木促法改正を主導した自民党の森林(もり)を活かす都市(まち)の木造化推進議員連盟(吉野正芳会長)は、6月14日に今年度3回目の総会を開き、「最近の輸入木材不足による木材価格の高騰」について関係者からヒアリングを行った。

国土交通省が5月末時点で125の中小工務店に対して行った調査結果によると、約9割が木材供給に遅延が生じており、そのうち3割は工事に遅れが出ていると回答。また、25%の中小工務店が最近1か月の間に新規の契約締結を見送り、22%は資金繰りが厳しくなっていると答えた。

住宅関係団体からは、「レッドウッド・ホワイトウッド・べイマツの横架材が調達難で着工できない建物が出始めた」(JBN・全国工務店協会)、「大手メーカーと比較して見積や工期に余裕のない中小工務店ほど厳しい立場にある」(日本木造住宅産業協会)、「(材価が高騰しても)建築主に請求はできず契約1件当たり平均57万円の自社負担増となっている」(全国建設労働組合総連合)──などの窮状が報告された。

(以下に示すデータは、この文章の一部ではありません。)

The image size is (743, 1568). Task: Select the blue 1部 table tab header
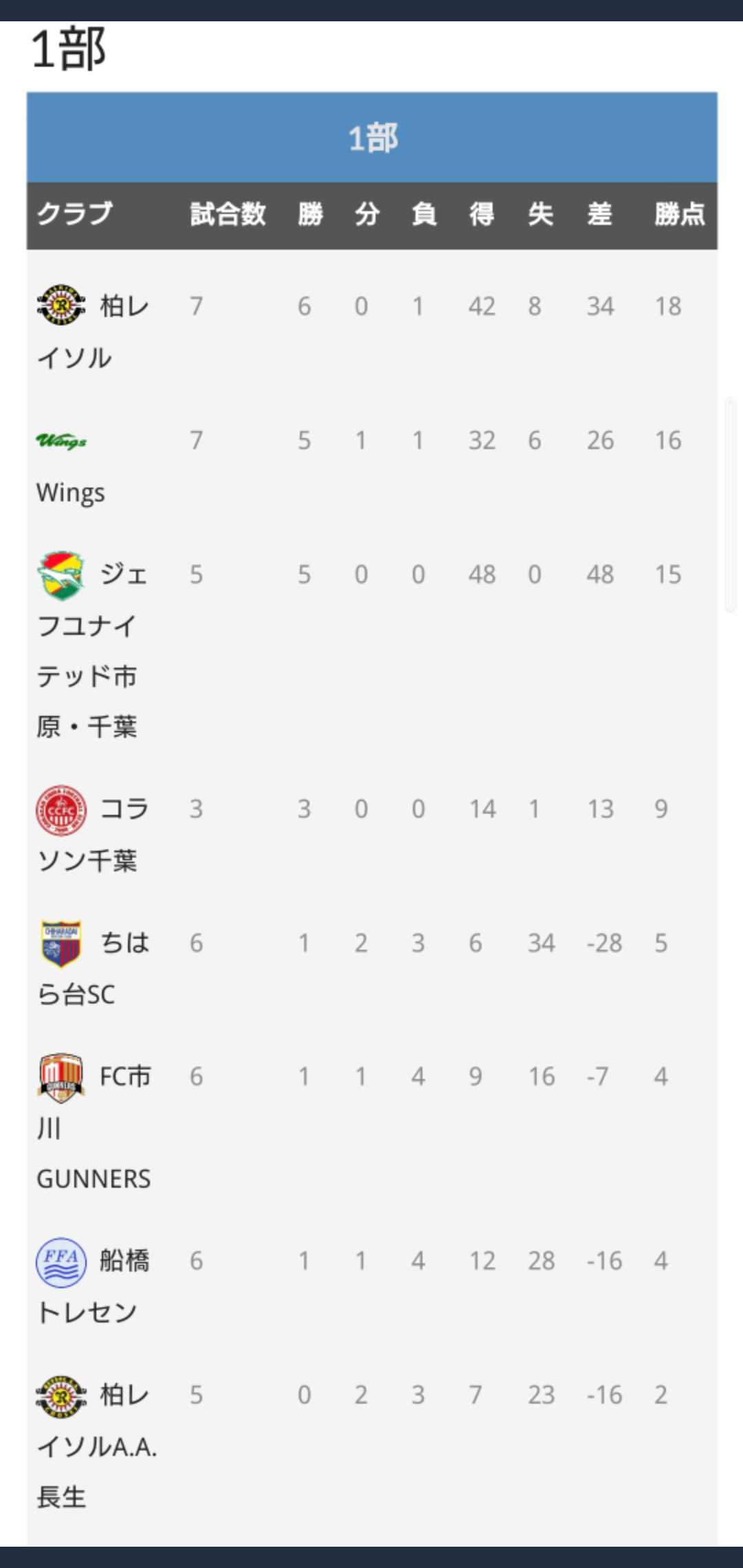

一方、木材供給を担う団体からは、「原料不足や人手不足で増産は50%程度が限度。問い合わせは多いが実態は不明瞭なところがある」(国産材製材協会)、「価格高騰が木材離れにつながることが懸念される」(全国木材組合連合会)、「原木に高値が入っている地域もあれば、昨年来の工場減産で価格を下げたままの地域もある。山元では増産に努めているが、秋以降の需要が見通せず判断が難しい」(全国森林組合連合会)──という一様でない現状が述べられた。

対策の焦点は、中小工務店が安定的に国産材製品を調達できる仕組みづくりに絞られてきている。全森連からは、「必要な丸太の規格・数量・納材時期を前もってお知らせいただければ供給体制の構築は十分可能。林業サイドはこれを望んでいる」との発言もあった。

マスコミが多用し始めた「ショック」や「パニック」などの煽り言葉に振り回されることなく、地道な”対話”を継続して取引のパイプを太くしていくことが何よりも重要な状況になってきている。